**How to complete this task:**
Search the records for the string "magnifier" and copy every line in which it appears.

**Records for the exercise:**
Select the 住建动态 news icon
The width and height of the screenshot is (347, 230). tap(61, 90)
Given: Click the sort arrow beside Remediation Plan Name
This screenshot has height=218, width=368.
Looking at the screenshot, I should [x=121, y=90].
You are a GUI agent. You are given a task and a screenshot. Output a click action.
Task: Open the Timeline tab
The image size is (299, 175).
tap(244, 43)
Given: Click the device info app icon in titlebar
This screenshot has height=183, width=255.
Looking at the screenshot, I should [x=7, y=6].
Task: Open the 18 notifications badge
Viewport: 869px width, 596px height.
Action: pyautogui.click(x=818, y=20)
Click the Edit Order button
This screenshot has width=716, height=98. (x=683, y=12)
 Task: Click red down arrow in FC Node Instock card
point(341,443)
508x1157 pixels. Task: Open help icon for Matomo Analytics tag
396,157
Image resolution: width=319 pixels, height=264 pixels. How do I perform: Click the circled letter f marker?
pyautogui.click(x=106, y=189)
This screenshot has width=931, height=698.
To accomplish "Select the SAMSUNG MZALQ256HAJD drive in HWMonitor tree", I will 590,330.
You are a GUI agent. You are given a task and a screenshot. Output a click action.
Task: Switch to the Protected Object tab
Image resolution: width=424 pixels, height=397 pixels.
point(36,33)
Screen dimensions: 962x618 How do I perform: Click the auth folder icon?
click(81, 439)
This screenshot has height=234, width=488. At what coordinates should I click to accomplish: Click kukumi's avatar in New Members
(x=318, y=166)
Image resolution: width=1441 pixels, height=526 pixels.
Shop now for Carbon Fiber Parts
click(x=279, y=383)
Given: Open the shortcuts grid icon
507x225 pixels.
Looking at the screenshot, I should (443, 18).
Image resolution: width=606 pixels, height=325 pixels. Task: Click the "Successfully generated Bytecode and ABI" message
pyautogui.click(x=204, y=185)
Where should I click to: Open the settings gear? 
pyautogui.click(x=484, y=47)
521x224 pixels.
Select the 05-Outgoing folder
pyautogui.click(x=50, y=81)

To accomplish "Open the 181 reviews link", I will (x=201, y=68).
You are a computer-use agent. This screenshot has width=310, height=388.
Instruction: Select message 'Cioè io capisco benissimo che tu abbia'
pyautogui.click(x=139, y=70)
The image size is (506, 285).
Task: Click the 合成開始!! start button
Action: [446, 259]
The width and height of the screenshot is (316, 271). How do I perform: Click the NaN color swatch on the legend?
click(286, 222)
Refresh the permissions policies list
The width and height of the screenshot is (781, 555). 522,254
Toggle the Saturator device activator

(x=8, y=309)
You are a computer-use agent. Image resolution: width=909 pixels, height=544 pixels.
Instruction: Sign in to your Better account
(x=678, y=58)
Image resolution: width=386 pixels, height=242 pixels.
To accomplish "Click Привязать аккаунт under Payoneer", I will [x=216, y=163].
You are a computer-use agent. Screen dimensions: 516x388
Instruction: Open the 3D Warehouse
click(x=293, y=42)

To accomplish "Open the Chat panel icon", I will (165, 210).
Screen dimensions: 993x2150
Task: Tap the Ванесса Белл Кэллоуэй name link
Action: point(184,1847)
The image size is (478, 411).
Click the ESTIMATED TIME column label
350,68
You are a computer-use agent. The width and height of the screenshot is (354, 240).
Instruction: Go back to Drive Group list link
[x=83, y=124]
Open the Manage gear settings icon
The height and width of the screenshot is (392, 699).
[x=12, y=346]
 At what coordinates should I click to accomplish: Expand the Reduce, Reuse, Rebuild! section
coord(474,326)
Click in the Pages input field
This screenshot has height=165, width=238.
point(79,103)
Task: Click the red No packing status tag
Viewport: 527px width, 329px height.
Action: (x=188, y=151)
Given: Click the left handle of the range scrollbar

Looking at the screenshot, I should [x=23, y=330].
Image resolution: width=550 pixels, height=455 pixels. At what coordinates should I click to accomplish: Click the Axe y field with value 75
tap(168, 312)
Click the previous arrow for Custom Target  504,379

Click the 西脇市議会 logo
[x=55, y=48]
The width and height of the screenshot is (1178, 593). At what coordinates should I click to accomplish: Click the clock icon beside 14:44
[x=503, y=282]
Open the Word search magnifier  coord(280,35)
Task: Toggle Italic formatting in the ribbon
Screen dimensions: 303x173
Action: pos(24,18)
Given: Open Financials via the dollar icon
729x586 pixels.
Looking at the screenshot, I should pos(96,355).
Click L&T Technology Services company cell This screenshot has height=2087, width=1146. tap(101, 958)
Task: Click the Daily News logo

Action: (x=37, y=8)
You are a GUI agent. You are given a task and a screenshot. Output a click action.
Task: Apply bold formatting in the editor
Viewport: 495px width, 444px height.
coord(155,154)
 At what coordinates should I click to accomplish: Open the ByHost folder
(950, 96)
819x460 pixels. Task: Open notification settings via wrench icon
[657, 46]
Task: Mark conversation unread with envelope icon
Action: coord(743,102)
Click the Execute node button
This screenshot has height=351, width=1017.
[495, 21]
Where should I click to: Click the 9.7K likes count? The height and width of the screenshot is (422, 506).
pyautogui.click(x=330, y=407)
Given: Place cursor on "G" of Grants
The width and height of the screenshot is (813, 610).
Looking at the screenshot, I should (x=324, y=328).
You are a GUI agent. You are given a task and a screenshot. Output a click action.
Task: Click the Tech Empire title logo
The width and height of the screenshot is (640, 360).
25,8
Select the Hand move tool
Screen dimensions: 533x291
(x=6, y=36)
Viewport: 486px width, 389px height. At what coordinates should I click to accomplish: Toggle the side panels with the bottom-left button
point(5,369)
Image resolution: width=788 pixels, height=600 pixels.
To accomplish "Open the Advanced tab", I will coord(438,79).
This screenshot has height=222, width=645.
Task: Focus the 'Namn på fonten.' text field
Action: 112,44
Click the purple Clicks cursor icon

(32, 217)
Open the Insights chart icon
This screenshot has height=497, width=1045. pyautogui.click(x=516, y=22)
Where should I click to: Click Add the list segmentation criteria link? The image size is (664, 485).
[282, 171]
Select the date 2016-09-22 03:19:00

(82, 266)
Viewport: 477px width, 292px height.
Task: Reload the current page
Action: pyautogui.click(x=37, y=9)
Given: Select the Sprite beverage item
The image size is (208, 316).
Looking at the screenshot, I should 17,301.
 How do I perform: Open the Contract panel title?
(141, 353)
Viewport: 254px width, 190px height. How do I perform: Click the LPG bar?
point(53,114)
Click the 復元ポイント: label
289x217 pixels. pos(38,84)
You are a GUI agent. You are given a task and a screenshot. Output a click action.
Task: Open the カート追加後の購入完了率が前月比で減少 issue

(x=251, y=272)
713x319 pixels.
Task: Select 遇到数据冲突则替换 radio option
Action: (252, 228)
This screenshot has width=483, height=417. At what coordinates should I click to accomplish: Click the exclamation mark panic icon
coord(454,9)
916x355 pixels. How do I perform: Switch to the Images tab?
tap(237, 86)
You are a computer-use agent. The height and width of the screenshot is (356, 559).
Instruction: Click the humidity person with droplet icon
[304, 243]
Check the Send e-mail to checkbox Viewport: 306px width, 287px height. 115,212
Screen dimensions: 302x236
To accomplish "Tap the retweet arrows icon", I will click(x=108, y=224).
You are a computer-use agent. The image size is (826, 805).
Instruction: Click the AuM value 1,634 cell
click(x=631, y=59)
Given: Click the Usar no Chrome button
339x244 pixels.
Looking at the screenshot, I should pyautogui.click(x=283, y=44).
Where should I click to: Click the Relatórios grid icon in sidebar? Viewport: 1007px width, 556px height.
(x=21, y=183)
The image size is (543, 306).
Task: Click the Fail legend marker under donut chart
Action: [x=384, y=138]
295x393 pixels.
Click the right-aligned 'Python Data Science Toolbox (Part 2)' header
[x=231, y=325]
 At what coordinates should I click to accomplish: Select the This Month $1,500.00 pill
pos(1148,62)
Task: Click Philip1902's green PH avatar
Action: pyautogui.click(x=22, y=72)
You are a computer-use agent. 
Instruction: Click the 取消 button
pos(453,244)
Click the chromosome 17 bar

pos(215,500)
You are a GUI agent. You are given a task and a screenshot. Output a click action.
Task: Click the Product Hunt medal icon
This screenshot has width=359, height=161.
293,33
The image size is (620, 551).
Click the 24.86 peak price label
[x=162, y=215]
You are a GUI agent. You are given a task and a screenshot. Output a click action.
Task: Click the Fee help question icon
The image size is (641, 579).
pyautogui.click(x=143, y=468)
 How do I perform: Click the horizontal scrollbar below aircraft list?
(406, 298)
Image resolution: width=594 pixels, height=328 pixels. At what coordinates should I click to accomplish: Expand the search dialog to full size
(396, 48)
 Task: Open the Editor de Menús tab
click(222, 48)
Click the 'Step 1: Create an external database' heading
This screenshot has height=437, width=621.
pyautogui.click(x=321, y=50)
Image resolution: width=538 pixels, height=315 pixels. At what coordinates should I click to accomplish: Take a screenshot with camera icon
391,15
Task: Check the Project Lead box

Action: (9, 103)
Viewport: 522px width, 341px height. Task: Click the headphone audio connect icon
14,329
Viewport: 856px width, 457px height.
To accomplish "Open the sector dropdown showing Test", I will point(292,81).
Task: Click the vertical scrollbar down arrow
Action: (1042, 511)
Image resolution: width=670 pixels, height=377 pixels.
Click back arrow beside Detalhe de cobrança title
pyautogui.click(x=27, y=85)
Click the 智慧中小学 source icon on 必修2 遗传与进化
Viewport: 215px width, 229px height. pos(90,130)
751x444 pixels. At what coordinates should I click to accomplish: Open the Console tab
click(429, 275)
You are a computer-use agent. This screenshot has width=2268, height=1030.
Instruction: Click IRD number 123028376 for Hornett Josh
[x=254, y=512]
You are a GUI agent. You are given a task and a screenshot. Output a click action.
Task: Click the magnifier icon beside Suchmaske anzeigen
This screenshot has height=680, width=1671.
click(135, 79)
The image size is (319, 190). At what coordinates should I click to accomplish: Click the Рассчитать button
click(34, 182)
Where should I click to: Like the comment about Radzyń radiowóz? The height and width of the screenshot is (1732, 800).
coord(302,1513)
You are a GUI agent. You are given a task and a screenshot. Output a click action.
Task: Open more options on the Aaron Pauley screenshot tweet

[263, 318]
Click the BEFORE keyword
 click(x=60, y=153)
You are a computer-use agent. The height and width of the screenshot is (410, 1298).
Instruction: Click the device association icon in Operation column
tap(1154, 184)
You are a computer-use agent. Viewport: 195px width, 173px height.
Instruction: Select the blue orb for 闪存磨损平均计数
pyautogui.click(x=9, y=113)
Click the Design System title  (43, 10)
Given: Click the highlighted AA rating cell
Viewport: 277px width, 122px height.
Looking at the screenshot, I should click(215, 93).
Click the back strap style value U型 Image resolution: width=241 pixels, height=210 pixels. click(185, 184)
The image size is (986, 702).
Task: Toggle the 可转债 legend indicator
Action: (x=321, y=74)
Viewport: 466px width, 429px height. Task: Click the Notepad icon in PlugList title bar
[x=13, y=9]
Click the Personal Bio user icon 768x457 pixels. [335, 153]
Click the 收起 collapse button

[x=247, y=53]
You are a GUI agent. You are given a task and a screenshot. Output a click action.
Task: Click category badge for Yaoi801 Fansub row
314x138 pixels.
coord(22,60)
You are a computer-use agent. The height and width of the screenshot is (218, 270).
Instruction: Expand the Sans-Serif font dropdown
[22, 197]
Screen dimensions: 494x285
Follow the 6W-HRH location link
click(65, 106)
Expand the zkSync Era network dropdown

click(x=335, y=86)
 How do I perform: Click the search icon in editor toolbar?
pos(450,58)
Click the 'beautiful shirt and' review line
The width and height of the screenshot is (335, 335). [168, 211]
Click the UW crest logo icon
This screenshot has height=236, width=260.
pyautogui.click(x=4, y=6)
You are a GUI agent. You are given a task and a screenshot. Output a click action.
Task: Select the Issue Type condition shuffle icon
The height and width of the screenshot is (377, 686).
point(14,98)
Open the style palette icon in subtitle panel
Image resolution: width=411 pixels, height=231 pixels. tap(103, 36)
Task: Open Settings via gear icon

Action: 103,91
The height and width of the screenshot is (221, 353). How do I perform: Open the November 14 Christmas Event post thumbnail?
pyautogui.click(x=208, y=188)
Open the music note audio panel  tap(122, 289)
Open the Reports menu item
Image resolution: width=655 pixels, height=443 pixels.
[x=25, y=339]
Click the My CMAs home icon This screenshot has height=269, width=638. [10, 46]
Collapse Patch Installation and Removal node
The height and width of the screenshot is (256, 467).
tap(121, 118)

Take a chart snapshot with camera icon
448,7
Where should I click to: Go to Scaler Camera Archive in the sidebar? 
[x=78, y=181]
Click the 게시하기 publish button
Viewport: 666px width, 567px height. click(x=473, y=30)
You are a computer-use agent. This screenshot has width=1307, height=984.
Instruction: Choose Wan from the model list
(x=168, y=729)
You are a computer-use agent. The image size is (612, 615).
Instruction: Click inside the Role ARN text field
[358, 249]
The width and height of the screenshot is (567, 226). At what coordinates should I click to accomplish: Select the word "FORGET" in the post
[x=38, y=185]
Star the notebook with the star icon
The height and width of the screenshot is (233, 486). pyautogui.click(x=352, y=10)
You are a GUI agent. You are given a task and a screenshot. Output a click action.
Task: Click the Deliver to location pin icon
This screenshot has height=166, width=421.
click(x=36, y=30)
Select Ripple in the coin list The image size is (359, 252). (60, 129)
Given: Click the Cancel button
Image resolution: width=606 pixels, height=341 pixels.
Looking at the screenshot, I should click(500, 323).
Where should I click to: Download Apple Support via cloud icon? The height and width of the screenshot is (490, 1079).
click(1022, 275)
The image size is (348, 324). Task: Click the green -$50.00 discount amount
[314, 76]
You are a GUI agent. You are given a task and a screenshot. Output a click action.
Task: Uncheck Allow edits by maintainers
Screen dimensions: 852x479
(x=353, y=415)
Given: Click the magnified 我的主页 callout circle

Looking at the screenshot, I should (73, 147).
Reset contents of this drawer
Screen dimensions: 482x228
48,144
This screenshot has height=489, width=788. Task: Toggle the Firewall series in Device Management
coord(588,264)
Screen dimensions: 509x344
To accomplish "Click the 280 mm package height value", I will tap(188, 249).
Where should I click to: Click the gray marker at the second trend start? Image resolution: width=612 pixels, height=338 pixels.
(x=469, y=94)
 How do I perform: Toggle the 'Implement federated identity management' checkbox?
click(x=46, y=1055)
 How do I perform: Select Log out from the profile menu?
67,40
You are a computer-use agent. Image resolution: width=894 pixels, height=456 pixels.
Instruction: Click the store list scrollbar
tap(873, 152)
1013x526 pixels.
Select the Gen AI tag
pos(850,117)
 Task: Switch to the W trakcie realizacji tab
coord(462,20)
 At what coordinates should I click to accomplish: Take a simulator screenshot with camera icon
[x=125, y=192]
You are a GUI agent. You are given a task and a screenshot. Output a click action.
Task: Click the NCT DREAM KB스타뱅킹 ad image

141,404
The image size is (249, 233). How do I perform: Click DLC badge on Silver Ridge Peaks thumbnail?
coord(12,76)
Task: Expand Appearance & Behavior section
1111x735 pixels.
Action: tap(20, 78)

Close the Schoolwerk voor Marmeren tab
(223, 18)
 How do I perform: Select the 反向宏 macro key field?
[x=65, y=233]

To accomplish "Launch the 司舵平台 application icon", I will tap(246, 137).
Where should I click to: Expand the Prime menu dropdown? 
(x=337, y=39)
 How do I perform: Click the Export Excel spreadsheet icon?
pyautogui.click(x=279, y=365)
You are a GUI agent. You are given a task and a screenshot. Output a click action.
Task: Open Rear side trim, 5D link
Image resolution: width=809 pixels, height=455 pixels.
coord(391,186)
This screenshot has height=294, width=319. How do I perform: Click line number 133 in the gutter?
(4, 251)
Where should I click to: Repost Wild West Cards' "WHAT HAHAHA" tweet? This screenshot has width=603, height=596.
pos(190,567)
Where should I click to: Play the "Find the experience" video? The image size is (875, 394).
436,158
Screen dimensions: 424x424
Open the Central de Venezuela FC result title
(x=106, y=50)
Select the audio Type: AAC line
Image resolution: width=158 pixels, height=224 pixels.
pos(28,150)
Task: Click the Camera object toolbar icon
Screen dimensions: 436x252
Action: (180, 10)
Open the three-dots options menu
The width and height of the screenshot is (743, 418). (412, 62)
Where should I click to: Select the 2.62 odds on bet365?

**Response:**
Open the Word search magnifier  coord(280,35)
Task: Click the magnifier icon beside Suchmaske anzeigen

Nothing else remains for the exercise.